No contesté. Miraba sus pequeños y vivaces ojuelos.

—Hablar de Rosa es hablar de bondad, algo que usted debería meter en su mollera. Busque en otro sitio. No pierda su tiempo. No enfangue la memoria de gente admirable, aunque me temo que sus cualidades morales le harán insistir.

—¿Qué sabe usted de mis cualidades?

—Aunque mira de frente y sus ojos parecen nobles, tiene el rostro desabrido y sus ademanes son fríos. Vive en la violencia y en el escepticismo. Seguro que no le gusta lo que ve cuando se mira al espejo.

—Estoy aprendiendo a controlar esa sensación.

—No es usted tan listo como cree. Nos avisaron desde España de que un fisgón podría venir a hurgar en nuestro pasado. Incluso nos dieron su nombre y aspecto. Por simple deseo de tranquilidad, no por alguna cuenta que rendir, decidimos que si finalmente se presentaba haríamos valer nuestro derecho de admisión. Luego me sedujo la idea de burlarme de usted, por eso le di cancha ayer.

—¿Lo consiguió?

—El qué.

—Burlarse.

—No. Alborotó en demasía mis recuerdos más odiados.

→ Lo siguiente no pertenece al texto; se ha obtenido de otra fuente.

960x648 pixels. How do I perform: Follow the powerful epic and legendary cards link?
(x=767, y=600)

—Lo lamento. Ello no justifica la violencia de sus hombres.

—Usted vino engrupido, amenazando porfía —terció Luis—. Mi gente pensó que era su deber bajarle los humos. Se excedieron, claro.

—Ni yo sabía que iba a venir. ¿Cómo pudieron advertirles?

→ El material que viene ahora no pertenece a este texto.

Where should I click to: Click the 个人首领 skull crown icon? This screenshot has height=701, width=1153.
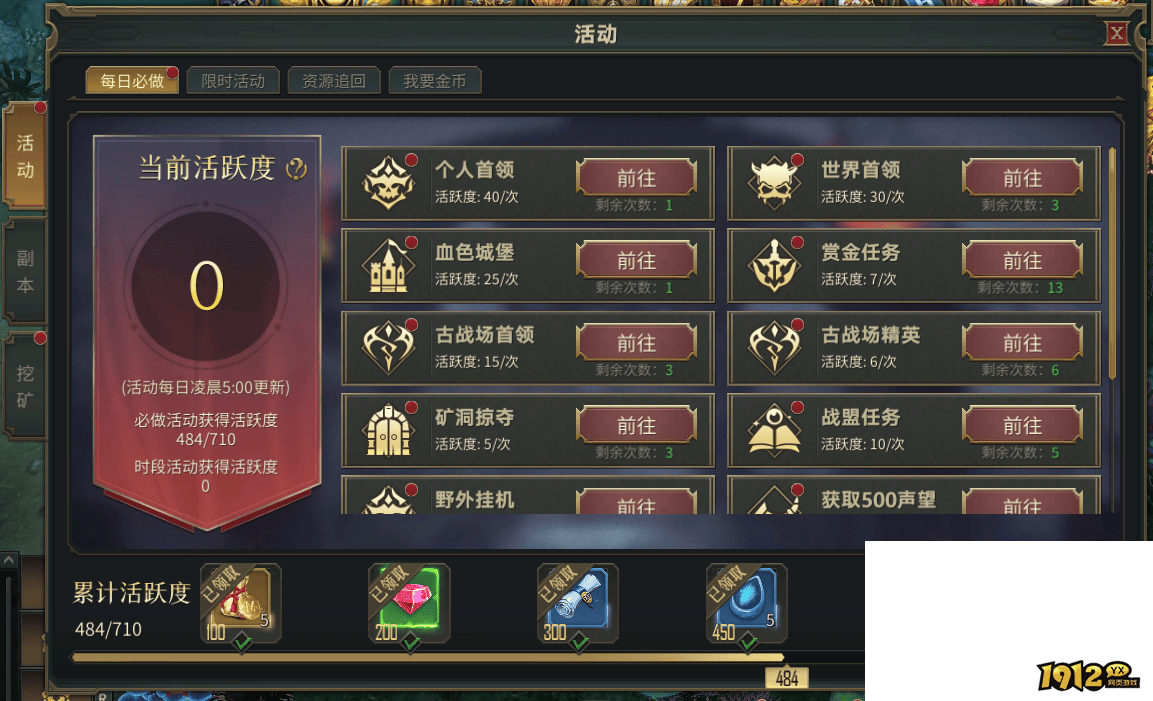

—Posiblemente sea usted un libro abierto para algunos. Malo para su profesión de husmeador. —El rostro de Gracia se contrajo en infinitas arrugas al sonreír.

—Me alegro de que se encuentre bien.

—¡Oh, sí! Gracias. Estoy bien, incluso excitada. Hablar de Rosa en voz alta es revitalizador después de tantos años de susurrar su recuerdo.

Se levantó y caminó cuidadosamente hacia el cerrado ventanal, un rectángulo de baja altura y tan ancho como el mirador del piso superior. Desde mi posición veía la desmesurada pampa. Miré su figura, despiadadamente menuda. Su voz rebotó en el limpio cristal.

—Conocí a Rosa en tiempos difíciles pero esperanzados para nosotros, los de izquierdas. Había dos Españas irreconciliables —tornó su rostro y me miró—. Parece que eso no se ha superado del todo. Es una herida sin cerrar. No mientras los culpables de la feroz represión sigan sin ser llevados a los tribunales, vivos o muertos.

No contesté.

—Es curioso. Se habla de juzgar a los criminales de las dictaduras de Chile y Argentina, ¿por qué no hacen lo mismo en su país? —Siguió mirándome—. ¿Se lo digo? Porque los españoles no tienen conciencia histórica, porque la izquierda de ahora es cobarde.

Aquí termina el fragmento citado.